- **Consigna A**
Transcribe del texto sobre la ira el fragmento que va de "Pero lo que" a "se comprende.", ambos incluidos.
- **Consigna B**
Enumera todo lo que, según el texto sobre la ira, los dolores del cuerpo obligan a perseguir.

- **Texto citado**
- - - -

Estoy muy enojado, me invaden sentimientos de odio,
aborrecimiento, de rechazo. No es que me atenga incómodo o molesto, tampoco
encabronado, ahora no es cosa de reducir mis emociones a las del macho cabrío.
Me siento muy enojado y eso no es bueno, ni agradable, ni útil: hay buenos
dichos mexicanos que recuerdan que “el que se enoja pierde”, o aquel que
aprendemos desde niños, “enojado dices cosas de las que luego te puedes
arrepentir”.
No me mueve el odio a nadie ni a
nada, no es personal. No he amado algo que mueva el sentimiento opuesto. No me
he sujetado a una pasión, cuya fractura genere el sentido invertido y me
esclavice en la eternidad del duelo vindicativo. Es algo peor lo que me consume
y se llama ira, una combinación de sordera y ceguera, de aire y prisa, obstinación
y urgencia. Es la ira la que se apodera de mi razón, como tantas veces ha
ocurrido con anterioridad. Me conozco. Es un rasgo de carácter, es una distinción que me
enorgullece.
Bien decían los antiguos que la
ira “oye en parte la razón, pero la escucha mal... antes de oír todo lo que se les dice, salen
corriendo y luego cumplen mal la orden… como los perros que ladran cuando oyen
la puerta, antes de ver si es un amigo” Quien analiza la pasión colérica es
Aristóteles, y sentenciaba, que el carácter iracundo de un incontinente, era
tan aprobado por algunos, como el avaro en las oligarquías y el intrépido en
las Repúblicas, tres casos de excesos respecto a los justos medios: el apacible,
el liberal y el valiente, bien vistos, donde
la aparente energía y velocidad en las acciones, se premia como sinónimo de
éxito; cuando las riquezas se convierten
en el distintivo mayor de una sociedad que atesora el estilo Rico Mac Pato; incluso
en las Repúblicas que se pervierten y
degeneran, moviendo el centro de la razón moral, del justo medio, a uno de los
extremos más opuestos, al del Cobarde.
Pero lo que hace de la ira un
estigma admirable, es cuando el objeto que la dispara son aquellos apetitos
insatisfechos que resultan poco o nada necesarios. Es vituperable el que se
envicia con los placeres corporales -bien sea porque se contenga o no lo haga-,
porque los dolores del cuerpo lo obligan
a perseguir el comer, el beber, las riquezas, el placer, el sexo. Pero cuando los
apetitos causan reconocimiento, como en la victoria, los honores políticos o los
académicos, entonces la reacción feroz, temperamental, la iracunda desatada, se
dice que está justificada, que el mal humor se entiende, que la cólera liberada
se comprende.

- - - -

Entradas tomadas de una colección:
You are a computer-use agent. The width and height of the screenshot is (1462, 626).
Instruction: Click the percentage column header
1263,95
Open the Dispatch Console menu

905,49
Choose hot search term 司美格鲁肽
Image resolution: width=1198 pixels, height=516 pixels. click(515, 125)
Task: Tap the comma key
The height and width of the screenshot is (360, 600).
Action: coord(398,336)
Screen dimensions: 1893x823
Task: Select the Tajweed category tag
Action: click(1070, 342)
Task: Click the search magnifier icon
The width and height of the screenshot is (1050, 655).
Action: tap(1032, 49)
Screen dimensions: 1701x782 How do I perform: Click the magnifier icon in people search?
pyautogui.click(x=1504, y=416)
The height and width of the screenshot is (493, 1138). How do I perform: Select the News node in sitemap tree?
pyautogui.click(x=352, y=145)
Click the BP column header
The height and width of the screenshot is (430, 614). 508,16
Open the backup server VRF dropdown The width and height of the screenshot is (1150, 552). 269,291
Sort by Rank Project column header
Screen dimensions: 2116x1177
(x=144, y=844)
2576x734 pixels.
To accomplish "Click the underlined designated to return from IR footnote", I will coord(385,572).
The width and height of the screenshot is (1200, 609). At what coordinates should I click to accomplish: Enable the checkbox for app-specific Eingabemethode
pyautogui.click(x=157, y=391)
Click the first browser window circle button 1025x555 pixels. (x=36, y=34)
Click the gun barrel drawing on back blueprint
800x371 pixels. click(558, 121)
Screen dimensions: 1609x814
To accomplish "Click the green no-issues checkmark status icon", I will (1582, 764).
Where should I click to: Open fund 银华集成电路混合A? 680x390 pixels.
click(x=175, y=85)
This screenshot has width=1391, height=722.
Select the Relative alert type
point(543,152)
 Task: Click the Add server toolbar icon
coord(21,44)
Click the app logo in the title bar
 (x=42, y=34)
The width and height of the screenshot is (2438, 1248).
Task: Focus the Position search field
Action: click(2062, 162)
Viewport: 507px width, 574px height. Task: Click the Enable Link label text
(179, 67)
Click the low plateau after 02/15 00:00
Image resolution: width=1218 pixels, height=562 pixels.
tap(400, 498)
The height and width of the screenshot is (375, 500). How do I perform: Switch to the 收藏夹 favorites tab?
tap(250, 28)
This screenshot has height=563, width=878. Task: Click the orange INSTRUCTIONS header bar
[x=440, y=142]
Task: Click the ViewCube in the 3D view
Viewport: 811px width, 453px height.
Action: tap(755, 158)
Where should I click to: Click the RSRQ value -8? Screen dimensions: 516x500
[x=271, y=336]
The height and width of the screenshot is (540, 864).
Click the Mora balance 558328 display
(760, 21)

- - - -

- **Resultado correcto A**
Pero lo que hace de la ira un
estigma admirable, es cuando el objeto que la dispara son aquellos apetitos
insatisfechos que resultan poco o nada necesarios. Es vituperable el que se
envicia con los placeres corporales -bien sea porque se contenga o no lo haga-,
porque los dolores del cuerpo lo obligan
a perseguir el comer, el beber, las riquezas, el placer, el sexo. Pero cuando los
apetitos causan reconocimiento, como en la victoria, los honores políticos o los
académicos, entonces la reacción feroz, temperamental, la iracunda desatada, se
dice que está justificada, que el mal humor se entiende, que la cólera liberada
se comprende.

- **Resultado correcto B**
el comer, el beber, las riquezas, el placer, el sexo